■ What you are asked to do
Count the lines in the records below that contain the word "perform" and give only that number.
----
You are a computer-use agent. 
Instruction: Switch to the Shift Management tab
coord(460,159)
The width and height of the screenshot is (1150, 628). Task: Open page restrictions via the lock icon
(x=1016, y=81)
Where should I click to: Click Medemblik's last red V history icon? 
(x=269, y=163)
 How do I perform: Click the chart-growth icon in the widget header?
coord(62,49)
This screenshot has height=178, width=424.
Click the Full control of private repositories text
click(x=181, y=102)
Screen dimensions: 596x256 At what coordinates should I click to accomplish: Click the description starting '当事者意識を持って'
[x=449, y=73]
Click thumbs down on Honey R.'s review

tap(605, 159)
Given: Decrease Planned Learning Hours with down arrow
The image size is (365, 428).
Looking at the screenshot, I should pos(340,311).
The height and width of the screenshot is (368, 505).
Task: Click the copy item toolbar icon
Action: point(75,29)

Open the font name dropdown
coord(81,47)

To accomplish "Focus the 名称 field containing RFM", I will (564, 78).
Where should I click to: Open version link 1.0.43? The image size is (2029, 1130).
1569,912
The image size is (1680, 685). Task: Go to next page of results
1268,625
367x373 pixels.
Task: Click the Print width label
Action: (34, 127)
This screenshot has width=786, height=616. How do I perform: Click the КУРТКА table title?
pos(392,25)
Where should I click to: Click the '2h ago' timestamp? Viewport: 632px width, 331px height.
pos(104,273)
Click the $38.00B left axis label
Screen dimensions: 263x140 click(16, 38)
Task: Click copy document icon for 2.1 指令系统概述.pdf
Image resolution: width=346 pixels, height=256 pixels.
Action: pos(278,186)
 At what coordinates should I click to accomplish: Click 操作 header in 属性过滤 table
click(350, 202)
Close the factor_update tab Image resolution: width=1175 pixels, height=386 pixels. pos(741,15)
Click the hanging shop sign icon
----
■ Written solution
2